*Task brief*. Retype the lines below without any changes. Begin with the very first line and stop after the line that contains "Click the alarm", including both of them.

##### Extracted information #####

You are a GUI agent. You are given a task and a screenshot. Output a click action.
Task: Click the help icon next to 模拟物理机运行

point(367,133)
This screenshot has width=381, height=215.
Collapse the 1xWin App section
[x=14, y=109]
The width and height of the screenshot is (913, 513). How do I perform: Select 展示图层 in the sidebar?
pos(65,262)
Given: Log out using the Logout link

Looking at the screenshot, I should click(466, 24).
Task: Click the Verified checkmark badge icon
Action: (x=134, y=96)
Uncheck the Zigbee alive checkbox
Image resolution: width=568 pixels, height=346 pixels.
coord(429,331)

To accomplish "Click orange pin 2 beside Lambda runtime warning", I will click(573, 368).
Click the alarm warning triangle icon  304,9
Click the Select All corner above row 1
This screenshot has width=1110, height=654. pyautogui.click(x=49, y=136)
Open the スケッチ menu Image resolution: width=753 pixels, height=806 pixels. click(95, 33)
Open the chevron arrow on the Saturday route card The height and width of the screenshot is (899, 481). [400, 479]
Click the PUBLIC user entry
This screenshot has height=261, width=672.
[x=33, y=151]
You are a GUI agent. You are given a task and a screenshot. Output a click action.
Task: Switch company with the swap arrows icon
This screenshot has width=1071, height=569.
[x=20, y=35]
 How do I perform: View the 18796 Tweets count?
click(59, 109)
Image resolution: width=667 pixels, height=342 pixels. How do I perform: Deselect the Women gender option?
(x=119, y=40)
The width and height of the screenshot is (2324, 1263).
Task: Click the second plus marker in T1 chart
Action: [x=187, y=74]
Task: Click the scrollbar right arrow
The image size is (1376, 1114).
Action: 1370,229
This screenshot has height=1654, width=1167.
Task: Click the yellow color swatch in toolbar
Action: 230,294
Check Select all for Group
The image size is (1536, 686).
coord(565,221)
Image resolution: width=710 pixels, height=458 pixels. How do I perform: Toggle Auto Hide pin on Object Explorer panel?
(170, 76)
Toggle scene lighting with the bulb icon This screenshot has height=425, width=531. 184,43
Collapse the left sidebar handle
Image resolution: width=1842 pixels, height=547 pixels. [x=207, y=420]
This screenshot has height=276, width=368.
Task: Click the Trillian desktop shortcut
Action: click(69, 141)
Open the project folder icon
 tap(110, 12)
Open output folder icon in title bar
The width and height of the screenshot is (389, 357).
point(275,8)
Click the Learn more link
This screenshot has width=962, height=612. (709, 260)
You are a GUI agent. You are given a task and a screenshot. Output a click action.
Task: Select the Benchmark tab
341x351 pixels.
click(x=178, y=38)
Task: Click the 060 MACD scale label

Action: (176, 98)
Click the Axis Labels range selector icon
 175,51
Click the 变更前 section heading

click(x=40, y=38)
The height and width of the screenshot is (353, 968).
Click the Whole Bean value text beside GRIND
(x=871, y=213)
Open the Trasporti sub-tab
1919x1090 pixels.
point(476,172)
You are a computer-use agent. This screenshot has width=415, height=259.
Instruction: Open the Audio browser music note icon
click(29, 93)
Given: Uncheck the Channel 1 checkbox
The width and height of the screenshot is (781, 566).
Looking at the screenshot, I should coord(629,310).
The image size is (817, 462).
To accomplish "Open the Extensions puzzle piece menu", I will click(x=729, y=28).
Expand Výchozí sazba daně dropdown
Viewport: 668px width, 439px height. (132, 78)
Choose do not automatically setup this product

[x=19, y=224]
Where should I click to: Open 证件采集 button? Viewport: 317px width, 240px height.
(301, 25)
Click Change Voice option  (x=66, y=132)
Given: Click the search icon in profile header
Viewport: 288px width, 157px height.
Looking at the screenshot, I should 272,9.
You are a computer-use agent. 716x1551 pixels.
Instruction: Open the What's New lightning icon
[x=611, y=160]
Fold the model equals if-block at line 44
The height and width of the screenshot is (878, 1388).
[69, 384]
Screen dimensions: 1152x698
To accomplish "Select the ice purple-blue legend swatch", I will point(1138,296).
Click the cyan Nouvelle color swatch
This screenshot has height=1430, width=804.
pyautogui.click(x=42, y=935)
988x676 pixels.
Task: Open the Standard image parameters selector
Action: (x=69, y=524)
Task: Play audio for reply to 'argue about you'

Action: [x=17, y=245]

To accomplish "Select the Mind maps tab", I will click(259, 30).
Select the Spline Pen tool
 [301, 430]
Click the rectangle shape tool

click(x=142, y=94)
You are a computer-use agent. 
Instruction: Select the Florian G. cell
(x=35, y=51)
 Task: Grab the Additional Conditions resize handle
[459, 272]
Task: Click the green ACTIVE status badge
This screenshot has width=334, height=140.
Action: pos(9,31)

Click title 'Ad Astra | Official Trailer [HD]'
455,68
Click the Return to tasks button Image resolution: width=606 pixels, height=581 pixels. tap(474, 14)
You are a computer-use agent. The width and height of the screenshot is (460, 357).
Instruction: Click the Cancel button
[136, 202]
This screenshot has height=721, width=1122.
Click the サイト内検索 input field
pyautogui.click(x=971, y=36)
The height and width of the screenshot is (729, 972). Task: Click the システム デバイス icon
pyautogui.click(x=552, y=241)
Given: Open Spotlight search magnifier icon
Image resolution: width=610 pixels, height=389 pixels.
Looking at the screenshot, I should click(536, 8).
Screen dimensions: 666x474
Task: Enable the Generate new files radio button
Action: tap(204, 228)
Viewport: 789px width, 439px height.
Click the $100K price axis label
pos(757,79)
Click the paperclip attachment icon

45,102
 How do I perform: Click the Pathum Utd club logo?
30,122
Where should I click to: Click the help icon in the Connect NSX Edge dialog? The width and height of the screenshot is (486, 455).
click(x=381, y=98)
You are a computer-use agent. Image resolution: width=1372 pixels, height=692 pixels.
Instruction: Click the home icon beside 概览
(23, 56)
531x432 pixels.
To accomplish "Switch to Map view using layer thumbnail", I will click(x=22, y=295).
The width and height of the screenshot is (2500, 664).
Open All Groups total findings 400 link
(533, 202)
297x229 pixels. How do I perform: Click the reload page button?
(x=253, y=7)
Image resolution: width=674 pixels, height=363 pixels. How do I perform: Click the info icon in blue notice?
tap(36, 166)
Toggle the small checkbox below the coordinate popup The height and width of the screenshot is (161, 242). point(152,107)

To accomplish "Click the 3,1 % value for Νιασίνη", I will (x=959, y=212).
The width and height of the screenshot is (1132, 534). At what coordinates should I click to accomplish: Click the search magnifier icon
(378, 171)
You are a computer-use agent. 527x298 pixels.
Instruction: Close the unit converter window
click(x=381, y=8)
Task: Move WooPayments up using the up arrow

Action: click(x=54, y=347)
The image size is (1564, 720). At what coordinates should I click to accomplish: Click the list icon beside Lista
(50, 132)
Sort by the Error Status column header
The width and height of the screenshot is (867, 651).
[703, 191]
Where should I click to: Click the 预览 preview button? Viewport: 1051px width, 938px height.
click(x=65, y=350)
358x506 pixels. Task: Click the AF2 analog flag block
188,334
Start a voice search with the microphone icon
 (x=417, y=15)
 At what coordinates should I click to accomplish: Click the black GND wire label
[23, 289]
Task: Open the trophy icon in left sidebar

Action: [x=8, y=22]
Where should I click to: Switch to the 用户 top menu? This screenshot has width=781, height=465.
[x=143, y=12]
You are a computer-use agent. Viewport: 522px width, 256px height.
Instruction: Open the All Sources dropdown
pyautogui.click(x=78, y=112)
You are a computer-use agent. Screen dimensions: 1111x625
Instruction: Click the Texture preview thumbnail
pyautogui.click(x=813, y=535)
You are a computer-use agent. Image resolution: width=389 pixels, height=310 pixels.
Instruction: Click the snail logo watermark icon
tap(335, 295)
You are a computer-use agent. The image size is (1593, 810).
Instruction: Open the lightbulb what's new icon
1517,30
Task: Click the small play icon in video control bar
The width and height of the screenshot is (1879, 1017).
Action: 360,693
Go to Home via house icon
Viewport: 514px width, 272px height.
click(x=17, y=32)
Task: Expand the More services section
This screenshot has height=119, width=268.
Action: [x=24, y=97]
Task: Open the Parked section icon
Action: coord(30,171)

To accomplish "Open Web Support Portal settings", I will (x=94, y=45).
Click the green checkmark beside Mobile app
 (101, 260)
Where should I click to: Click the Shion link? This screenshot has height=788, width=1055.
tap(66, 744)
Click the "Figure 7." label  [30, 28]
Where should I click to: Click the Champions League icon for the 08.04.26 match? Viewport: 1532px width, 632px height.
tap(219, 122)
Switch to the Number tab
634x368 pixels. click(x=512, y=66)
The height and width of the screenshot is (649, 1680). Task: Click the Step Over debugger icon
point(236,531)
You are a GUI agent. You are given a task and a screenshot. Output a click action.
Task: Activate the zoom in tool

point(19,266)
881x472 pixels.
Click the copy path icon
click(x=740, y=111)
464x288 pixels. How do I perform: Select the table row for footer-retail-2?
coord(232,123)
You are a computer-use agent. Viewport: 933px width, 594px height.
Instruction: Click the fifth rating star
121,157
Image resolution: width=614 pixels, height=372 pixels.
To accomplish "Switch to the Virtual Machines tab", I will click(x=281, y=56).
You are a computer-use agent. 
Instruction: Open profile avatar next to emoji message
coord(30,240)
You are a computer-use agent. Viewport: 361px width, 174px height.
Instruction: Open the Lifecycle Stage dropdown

#####

*Finished exercise*.
You are a GUI agent. You are given a task and a screenshot. Output a click action.
Task: Click the help icon next to 模拟物理机运行

point(367,133)
This screenshot has width=381, height=215.
Collapse the 1xWin App section
[x=14, y=109]
The width and height of the screenshot is (913, 513). How do I perform: Select 展示图层 in the sidebar?
pos(65,262)
Given: Log out using the Logout link

Looking at the screenshot, I should click(466, 24).
Task: Click the Verified checkmark badge icon
Action: (x=134, y=96)
Uncheck the Zigbee alive checkbox
Image resolution: width=568 pixels, height=346 pixels.
coord(429,331)

To accomplish "Click orange pin 2 beside Lambda runtime warning", I will click(573, 368).
Click the alarm warning triangle icon  304,9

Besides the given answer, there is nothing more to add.